Exercise details - Copy out each line of the listing that has the word "right" in it.
------ Material for the task ------
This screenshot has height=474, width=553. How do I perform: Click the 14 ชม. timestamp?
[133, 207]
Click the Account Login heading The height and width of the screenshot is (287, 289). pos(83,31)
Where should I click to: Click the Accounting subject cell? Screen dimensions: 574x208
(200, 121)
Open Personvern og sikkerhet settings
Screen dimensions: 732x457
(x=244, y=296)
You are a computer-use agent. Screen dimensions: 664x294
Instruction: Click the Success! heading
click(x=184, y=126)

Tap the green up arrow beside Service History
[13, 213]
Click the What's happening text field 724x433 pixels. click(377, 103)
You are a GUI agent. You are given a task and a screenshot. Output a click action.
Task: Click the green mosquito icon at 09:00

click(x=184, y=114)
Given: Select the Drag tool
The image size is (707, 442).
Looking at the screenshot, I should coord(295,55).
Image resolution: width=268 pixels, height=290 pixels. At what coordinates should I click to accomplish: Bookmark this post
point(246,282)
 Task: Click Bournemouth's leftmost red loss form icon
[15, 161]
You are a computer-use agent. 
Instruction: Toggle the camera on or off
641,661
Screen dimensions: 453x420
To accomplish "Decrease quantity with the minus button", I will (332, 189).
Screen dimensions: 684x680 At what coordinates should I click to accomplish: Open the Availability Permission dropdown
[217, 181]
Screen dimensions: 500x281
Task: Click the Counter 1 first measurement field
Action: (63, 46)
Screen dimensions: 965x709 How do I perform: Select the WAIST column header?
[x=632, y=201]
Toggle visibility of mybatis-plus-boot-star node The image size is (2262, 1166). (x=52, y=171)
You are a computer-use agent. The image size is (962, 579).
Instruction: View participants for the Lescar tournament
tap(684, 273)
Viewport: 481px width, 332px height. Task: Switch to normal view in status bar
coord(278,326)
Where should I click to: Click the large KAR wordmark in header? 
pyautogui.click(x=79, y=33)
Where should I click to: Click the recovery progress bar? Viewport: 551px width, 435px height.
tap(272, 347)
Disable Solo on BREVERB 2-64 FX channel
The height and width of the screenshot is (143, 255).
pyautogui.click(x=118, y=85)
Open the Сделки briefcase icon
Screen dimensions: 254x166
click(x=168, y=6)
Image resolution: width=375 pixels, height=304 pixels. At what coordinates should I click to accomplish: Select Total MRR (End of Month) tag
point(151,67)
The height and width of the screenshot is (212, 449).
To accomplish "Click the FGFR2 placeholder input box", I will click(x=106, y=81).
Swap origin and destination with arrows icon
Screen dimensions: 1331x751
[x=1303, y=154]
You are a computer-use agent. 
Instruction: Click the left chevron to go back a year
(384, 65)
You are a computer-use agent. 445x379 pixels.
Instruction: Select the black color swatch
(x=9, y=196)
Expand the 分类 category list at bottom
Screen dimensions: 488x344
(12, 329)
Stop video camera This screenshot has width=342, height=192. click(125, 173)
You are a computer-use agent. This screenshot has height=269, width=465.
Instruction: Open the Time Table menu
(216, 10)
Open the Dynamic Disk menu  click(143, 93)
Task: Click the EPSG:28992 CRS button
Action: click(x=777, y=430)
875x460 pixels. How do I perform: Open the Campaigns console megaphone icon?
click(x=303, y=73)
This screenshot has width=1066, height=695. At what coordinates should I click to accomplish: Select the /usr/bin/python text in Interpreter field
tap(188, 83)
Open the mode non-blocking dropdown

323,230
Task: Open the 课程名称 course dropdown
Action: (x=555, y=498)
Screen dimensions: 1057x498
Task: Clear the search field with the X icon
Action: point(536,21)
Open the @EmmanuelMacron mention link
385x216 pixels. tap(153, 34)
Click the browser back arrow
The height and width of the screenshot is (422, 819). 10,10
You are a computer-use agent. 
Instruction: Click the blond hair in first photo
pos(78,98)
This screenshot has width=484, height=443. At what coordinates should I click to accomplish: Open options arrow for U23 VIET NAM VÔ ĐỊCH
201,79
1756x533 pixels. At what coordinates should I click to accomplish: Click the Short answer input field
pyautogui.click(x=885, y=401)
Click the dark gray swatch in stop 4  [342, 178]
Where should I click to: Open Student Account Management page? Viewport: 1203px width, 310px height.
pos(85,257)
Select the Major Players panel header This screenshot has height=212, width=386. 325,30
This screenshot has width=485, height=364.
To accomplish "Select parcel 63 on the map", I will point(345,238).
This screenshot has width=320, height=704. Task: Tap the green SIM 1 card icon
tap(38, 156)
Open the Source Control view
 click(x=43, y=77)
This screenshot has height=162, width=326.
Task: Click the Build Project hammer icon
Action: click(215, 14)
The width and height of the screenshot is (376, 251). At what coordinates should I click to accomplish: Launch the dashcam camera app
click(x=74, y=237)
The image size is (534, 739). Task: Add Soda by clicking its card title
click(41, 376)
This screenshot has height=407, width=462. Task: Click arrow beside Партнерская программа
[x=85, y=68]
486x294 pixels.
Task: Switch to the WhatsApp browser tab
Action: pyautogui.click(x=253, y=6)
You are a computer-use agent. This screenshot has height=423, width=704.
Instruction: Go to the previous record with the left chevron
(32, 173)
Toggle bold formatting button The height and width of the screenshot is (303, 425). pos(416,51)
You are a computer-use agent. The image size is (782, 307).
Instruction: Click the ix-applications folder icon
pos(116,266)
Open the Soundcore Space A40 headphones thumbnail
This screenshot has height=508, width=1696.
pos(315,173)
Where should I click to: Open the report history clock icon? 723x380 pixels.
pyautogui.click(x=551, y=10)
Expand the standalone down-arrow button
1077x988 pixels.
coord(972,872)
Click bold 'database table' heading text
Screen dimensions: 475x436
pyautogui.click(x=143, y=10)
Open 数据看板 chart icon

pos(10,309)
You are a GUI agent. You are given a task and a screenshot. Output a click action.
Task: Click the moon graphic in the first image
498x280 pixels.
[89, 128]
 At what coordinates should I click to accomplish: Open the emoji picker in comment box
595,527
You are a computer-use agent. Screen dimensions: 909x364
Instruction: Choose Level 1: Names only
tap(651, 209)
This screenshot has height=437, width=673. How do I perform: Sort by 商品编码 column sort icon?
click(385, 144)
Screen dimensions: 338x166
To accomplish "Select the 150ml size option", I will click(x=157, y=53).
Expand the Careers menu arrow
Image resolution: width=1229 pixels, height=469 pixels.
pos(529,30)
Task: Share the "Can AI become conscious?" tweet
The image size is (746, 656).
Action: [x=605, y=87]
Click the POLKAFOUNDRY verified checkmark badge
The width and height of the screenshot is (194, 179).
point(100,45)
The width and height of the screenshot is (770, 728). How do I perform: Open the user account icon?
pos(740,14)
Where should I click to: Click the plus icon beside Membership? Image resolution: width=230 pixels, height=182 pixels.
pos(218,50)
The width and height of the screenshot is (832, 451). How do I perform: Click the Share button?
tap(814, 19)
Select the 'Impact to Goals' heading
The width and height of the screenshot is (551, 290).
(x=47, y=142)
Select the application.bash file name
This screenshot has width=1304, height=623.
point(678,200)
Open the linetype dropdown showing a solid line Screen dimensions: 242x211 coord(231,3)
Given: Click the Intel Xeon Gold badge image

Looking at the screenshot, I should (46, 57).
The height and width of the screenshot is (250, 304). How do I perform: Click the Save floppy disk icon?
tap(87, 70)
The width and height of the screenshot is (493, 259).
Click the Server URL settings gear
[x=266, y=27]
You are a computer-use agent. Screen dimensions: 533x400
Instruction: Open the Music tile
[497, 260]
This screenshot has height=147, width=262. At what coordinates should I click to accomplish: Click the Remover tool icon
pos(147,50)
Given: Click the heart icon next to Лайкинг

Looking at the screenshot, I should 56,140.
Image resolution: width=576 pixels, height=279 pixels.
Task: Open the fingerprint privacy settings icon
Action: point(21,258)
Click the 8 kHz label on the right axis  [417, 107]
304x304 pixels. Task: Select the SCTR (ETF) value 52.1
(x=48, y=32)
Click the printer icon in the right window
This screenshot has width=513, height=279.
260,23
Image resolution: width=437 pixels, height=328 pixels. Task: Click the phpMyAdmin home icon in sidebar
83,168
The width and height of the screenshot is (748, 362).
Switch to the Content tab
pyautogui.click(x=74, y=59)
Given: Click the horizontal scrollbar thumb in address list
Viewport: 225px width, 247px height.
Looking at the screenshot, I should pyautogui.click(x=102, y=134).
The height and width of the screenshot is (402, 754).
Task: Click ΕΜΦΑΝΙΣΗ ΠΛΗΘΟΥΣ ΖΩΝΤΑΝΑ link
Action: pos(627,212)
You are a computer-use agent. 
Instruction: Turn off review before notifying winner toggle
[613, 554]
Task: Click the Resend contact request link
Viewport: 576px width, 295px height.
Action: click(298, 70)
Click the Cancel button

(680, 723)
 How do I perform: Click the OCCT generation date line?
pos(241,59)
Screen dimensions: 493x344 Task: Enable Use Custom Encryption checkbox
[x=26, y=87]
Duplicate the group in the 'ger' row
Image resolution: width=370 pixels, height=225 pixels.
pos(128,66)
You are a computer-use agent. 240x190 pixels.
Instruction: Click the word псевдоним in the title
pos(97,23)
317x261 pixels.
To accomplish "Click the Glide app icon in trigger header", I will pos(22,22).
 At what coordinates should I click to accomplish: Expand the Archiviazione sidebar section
------
Response -
Click the 8 kHz label on the right axis  [417, 107]
Click the printer icon in the right window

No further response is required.